Oh, and those towns on which the rockets sometimes manage to fall? They are the home towns of the Palestinians displaced to wretched huts in Gaza, to which they could walk home in an hour or a few hours if they were allowed to.

The biggest problem is actually the future of the Palestinians in Gaza and the West Bank. Are you going to keep them under Occupation forever? Are you going to push them into the Mediterranean and give Europe millions more refugees?

It has been clear for some years that the far-right Likud government’s policies are unacceptable to most Americans, including to most Jewish Americans. Our political class and the AIPAC lobbyists have tried to obscure this truth just as they obscure climate change.

In response to Sen. Sanders’s comments, Jewish Voice for Peace issued this statement:

Rebecca Vilkomerson, Executive Director of Jewish Voice for Peace: “It was heartening to hear the beginning of a much needed conversation about Israel’s disproportionate use of force against Palestinians in Gaza during the Democratic debate tonight. Today showed that the movement for Palestinian rights is shifting the discourse at the highest political levels. However, there is still a long way to go before we see our political leaders take courageous steps not just to recognize the humanity of Palestinians but to take action to secure their rights.”

What Sen. Sanders is saying is that the status quo is not sustainable. Sen. Sanders is right.

—-

Related video added by Juan Cole:

The Young Turks: “CNN New York Democratic Debate | The Biggest Loser Was…”

25 Responses

  1. Well, Sanders wouldn’t agree with you for a very good reason: you’re wrong.
    When Herzl witnessed Dreyfus’ downfall in the square, and the Zionist movement was effectively born, 30,000 of the 50,000 inhabitants of Jerusalem were already Jewish; the descendents of those reintroduced in the train, and under the protection, of Salah al Din, the one the British called ‘Saladin’.
    But these were Jews, not rabid Zionists, their children playing together with their friends in the street, and Jewish families spending their holidays on the orange orchards of Palestinian friends along the Jaffa road.

    The Zionists have forgotten how to share and, consequently, have failed as a spiritual state, and very obviously, as an administrative one. I spent some time in Jabalia some years ago and can attest to this personally.
    They have been fully financially supported for some, what? Seventy years now, and still can;’t stand on their own hind legs?
    I see nothing ‘chosen’ or otherwise special about that.

    The rest is just a matter of time.

    • I’m not wrong. The French under Bonaparte estimated the Jewish population in Palestine in 1800 at 3,000.

      In the course of the 19th century Jewish charities allowed Jews to retire to Jerusalem from Russia and Eastern Europe. Those are the people you’re counting. They weren’t mostly permanent residents. And there weren’t many of them given the total population.

§ SHORT TASK A:
In the records, substitute "award" for "medal" in the lines starting with the line containing "Open the Trash" and going on through the line containing "Viewport: 557px width, 435px", and give back only those lines with nothing else changed.
The excerpted text and the records have no connection to each other.

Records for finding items

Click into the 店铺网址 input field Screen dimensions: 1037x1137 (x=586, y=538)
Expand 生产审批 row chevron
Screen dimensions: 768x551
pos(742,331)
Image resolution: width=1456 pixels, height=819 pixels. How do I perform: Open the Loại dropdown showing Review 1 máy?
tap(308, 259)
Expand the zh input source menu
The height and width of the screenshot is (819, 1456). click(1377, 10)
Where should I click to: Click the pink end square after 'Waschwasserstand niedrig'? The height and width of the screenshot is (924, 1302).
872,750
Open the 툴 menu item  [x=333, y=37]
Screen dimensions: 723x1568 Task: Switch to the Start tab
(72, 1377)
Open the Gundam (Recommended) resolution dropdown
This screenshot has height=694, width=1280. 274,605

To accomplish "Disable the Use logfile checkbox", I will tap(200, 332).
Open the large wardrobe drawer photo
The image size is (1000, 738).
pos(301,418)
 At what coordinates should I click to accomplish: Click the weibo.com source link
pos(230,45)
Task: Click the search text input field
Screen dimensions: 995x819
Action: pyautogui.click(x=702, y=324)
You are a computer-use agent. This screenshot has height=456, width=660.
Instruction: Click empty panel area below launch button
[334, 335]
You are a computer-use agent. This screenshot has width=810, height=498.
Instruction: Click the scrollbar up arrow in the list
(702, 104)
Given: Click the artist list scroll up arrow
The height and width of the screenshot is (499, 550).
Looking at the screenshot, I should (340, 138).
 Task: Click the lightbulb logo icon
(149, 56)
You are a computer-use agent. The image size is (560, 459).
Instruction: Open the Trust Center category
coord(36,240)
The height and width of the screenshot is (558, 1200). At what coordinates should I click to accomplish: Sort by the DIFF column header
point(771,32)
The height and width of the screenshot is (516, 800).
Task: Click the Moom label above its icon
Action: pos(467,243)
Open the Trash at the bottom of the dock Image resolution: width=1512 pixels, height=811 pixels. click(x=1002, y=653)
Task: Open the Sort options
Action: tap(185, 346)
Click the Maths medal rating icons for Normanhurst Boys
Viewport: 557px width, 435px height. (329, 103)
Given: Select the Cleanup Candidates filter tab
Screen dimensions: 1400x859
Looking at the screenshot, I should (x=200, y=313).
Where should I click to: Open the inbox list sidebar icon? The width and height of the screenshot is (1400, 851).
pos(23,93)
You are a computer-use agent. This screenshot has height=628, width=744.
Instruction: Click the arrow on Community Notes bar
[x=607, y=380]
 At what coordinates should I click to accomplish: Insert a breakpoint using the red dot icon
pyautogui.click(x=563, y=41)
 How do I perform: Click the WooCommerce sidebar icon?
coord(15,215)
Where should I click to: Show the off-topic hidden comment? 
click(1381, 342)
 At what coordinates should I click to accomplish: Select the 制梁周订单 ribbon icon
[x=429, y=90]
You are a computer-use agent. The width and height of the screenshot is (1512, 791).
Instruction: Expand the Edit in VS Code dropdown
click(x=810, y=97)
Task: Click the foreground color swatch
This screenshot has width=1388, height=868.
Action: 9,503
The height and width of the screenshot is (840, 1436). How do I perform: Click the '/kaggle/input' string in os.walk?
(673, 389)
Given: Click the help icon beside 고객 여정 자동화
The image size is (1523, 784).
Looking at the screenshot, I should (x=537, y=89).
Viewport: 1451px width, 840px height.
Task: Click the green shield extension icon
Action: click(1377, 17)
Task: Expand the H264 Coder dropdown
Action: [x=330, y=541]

§ SHORT TASK B:
Repeat word for word the part of the excerpted text starting with "In response to" and going on through "Sanders is right.".

§ COMPLETE ANSWER A:
Open the Trash at the bottom of the dock Image resolution: width=1512 pixels, height=811 pixels. click(x=1002, y=653)
Task: Open the Sort options
Action: tap(185, 346)
Click the Maths award rating icons for Normanhurst Boys
Viewport: 557px width, 435px height. (329, 103)

§ COMPLETE ANSWER B:
In response to Sen. Sanders’s comments, Jewish Voice for Peace issued this statement:

Rebecca Vilkomerson, Executive Director of Jewish Voice for Peace: “It was heartening to hear the beginning of a much needed conversation about Israel’s disproportionate use of force against Palestinians in Gaza during the Democratic debate tonight. Today showed that the movement for Palestinian rights is shifting the discourse at the highest political levels. However, there is still a long way to go before we see our political leaders take courageous steps not just to recognize the humanity of Palestinians but to take action to secure their rights.”

What Sen. Sanders is saying is that the status quo is not sustainable. Sen. Sanders is right.